Blog by Joe Babaian
For True Innovation, Don’t Rely On Your Own Ideas.
This is an exciting take from Daniel Terdiman of Fast Company. How often do we consider disruptive and incremental innovation as the lifeblood of our journey? This is what all of us are really about – making a difference, not settling for average, reaching all patients, and doing this in a positive, powerful, meaningful, and sustainable way. A tall order for sure – and if you have been around here for a while, you know it’s more than possible!
Back to the idea of true innovation. We are used to working in an echo chamber, sharing our ideas, getting confirmation, moving forward, and repeating. This cycle of iteration does keep things moving, and certainly many good, even great, results have materialized. Let’s look a bit deeper and consider what it means to be open to other ideas – seeing and listening to feedback from the stakeholders. That means being open in new ways to the communities and patients we serve. Where they are, how they are, and most importantly, based on who they are.
Are we ready to break things? Innovation can’t only be iterative, solely part of the incremental safe zone. We have to be able to listen and put ourselves to work on ideas that are moonshots and maybe a bit terrifying. Creating a new medical school – looking at you Wake Forest University School of Medicine – Charlotte and Dell Medical School – is far from inevitable, yet it can be done.
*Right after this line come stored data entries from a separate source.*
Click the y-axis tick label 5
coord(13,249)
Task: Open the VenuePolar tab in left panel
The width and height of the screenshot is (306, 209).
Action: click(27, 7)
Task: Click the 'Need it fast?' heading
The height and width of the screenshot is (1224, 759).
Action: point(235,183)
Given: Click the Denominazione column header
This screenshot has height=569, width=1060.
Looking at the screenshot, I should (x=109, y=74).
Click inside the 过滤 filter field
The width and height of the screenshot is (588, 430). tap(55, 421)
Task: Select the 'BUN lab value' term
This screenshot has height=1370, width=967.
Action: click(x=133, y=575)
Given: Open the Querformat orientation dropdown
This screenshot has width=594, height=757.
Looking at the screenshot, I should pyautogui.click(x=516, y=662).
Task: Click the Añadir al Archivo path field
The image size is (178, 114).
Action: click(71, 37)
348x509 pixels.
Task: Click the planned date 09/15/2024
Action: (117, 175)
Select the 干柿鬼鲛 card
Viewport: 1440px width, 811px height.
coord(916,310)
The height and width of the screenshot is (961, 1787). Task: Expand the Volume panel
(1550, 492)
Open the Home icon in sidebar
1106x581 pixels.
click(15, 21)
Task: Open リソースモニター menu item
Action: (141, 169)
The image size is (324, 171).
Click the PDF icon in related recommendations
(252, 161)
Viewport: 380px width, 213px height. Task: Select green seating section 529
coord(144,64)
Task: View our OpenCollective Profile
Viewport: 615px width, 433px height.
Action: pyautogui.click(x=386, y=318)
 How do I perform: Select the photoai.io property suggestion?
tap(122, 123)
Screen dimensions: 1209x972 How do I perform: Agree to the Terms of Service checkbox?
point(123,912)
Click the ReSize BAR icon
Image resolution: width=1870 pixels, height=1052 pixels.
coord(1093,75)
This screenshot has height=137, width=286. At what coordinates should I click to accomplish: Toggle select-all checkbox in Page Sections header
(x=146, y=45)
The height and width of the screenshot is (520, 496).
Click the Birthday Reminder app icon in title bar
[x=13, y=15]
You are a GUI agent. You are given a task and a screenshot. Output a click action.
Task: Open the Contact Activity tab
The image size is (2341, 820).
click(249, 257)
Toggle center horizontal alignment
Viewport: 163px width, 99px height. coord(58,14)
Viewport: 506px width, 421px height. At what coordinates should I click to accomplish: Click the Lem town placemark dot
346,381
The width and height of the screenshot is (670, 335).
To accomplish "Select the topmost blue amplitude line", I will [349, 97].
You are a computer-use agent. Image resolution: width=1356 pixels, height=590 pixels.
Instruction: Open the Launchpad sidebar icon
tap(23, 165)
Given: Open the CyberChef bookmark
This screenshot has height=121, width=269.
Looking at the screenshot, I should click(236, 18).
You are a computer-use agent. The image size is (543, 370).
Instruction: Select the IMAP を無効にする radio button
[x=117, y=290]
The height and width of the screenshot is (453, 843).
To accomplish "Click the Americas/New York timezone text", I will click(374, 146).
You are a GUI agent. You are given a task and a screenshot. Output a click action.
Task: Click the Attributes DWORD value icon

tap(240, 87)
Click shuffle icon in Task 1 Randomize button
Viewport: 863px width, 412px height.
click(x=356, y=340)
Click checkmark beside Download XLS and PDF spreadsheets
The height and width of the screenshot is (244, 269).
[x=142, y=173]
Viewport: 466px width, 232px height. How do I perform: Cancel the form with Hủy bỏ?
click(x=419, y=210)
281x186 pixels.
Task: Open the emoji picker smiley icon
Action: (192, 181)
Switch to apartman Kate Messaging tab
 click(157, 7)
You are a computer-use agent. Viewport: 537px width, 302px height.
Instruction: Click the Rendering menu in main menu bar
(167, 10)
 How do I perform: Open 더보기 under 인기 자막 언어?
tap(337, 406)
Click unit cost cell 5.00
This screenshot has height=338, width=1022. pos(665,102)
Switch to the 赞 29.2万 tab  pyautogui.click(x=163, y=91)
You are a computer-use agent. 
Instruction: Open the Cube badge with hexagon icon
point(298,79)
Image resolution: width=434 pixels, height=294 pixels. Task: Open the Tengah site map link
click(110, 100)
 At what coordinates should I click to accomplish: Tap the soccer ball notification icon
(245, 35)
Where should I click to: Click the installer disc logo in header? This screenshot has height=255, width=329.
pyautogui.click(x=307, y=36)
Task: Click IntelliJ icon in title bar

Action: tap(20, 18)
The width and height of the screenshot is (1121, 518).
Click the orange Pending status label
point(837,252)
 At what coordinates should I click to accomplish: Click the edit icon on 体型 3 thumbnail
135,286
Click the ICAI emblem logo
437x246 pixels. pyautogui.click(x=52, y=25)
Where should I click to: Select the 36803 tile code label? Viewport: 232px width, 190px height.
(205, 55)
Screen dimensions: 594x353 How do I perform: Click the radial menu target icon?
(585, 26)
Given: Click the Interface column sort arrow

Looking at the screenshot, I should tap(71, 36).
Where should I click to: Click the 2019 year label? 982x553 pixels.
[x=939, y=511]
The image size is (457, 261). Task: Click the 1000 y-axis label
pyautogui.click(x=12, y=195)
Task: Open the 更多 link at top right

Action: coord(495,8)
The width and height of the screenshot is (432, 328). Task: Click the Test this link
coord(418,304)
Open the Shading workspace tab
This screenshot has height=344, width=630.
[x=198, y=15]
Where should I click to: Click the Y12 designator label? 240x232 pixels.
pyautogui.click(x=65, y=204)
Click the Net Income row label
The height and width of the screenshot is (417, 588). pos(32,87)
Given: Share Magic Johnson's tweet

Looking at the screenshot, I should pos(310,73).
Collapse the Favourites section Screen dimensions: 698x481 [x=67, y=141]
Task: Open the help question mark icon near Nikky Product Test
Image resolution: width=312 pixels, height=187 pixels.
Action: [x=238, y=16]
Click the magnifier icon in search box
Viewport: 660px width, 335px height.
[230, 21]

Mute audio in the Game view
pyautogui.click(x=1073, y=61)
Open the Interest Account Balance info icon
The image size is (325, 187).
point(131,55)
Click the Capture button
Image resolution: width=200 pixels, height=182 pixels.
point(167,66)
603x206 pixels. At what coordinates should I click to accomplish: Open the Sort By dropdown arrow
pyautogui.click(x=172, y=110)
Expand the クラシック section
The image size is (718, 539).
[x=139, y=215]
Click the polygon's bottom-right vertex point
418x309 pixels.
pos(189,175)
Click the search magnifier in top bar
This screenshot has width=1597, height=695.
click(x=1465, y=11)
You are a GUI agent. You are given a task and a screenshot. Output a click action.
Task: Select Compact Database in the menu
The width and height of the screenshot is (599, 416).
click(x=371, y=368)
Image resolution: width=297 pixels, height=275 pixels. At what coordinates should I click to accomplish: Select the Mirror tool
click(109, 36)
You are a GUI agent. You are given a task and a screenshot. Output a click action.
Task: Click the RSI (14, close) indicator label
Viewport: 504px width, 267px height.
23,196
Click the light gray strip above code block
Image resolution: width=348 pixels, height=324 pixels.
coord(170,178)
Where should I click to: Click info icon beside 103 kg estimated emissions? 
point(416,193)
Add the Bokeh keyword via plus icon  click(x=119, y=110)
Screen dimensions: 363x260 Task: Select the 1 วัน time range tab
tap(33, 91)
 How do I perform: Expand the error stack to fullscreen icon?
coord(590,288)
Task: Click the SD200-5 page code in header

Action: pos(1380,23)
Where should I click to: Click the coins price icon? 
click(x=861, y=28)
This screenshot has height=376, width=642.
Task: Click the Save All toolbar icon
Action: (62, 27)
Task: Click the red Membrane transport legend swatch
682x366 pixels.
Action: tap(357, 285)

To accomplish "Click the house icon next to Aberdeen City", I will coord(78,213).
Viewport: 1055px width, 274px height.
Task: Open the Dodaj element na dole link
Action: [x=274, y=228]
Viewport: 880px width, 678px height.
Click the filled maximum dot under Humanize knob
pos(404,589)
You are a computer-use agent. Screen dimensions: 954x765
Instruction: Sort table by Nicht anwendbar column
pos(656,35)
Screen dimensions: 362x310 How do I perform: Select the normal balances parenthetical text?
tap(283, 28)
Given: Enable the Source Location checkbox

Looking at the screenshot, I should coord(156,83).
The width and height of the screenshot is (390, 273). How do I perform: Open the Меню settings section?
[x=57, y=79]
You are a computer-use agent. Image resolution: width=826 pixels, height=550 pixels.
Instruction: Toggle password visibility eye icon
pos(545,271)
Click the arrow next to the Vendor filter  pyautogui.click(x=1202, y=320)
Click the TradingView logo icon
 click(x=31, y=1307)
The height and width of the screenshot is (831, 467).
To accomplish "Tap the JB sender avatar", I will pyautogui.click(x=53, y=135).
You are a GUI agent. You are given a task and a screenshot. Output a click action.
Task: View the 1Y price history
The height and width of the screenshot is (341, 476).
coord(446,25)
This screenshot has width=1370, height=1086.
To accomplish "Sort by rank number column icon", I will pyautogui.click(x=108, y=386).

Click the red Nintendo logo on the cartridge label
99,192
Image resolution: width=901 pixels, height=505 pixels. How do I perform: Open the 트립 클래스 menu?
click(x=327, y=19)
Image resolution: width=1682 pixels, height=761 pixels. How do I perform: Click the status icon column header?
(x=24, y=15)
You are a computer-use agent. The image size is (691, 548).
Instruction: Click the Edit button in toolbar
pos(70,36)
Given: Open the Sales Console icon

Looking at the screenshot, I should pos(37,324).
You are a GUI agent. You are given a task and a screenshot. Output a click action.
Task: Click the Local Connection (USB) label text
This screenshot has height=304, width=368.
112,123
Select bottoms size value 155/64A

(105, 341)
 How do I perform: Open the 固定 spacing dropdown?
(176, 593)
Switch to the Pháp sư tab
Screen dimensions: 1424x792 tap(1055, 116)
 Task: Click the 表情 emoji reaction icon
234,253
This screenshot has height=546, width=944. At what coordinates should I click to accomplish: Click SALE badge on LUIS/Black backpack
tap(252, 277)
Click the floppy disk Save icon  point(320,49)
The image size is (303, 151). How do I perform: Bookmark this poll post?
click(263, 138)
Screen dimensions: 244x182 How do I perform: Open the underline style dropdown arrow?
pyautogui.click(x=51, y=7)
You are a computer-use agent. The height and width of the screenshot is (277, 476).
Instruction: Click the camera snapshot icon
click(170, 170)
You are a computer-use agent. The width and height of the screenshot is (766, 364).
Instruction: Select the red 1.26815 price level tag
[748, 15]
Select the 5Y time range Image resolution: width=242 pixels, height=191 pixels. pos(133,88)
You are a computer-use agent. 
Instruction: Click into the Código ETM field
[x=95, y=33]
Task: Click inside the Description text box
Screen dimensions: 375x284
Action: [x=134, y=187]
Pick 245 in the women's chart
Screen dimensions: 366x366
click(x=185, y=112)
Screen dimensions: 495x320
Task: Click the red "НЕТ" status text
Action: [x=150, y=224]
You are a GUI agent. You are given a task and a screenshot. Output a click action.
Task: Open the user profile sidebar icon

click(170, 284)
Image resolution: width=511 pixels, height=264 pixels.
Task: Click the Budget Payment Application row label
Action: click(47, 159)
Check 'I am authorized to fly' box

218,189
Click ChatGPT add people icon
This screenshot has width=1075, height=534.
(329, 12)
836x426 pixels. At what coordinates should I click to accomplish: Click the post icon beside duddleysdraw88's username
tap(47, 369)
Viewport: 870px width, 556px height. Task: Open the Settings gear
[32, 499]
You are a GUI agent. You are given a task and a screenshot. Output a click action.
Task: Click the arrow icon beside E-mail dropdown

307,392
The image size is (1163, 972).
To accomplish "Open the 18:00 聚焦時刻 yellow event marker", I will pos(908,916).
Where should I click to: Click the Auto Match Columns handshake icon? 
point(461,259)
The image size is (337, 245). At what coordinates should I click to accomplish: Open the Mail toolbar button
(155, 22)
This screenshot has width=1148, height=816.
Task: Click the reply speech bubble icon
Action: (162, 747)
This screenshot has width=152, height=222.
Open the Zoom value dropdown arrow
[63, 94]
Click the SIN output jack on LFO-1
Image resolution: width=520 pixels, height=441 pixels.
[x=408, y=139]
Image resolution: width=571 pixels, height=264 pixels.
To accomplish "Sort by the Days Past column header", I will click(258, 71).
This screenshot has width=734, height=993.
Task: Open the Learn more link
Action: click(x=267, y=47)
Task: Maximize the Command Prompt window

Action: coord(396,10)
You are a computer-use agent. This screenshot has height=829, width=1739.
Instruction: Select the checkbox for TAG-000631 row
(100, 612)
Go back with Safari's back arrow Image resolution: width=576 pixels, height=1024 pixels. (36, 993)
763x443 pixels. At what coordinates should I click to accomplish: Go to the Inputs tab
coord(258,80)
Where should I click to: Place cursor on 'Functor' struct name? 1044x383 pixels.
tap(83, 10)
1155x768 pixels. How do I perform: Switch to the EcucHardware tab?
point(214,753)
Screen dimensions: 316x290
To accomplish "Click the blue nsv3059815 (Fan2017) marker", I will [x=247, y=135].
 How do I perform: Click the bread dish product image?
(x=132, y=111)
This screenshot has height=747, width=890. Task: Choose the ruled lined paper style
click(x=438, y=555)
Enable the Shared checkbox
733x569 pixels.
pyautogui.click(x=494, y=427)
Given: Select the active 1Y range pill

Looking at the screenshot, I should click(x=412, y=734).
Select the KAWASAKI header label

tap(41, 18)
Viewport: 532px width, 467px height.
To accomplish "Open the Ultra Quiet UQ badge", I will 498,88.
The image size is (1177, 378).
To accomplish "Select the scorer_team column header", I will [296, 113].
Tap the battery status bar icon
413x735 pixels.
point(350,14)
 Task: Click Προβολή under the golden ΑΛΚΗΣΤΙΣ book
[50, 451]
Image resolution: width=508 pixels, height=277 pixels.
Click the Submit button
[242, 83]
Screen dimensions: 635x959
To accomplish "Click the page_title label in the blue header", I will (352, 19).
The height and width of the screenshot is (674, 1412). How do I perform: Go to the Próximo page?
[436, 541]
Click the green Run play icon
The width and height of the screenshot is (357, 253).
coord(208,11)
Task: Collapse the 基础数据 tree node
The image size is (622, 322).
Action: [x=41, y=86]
Just one example of turning active listening into innovation.
Often, organizations take bold steps to create something more than they started with – a risk, to be sure, but with an incredible upside.
Take a moment and think about your last cycle of innovation. Where did the ideas come from? Roundtable? Conference? How much community and stakeholder engagement took place while the new idea was processing? How is your organization responding to the need for innovations in medicine and healthcare for the communities you serve?
Let’s pause and look at how we can spark successful innovation by listening to our stakeholders with a fresh openness and willingness to see things as they are versus solely what we see reflected in our mirrors.
Please join me on Tuesday, January 31st at 8:30pm ET for the weekly #hcldr tweet chat, where we will discuss Innovation’s Opportunity In Healthcare.
T1: How have you seen innovation focused solely on incrementalism in the face of greater needs (staying safe)? How about bold, disruptive efforts with equally large payoffs?
T2: What value do you place on deep stakeholder engagement with the communities and patients we serve? How can listening to these groups shape powerful innovation?
T3: Which parts of healthcare need disruptive and transformative innovation most urgently? Which areas can safely continue with incrementalism?
T4: How can organizations, patients, clinicians, and government work together to drive successful innovation and needed change while also maintaining current services in the interim? Are these mutually exclusive?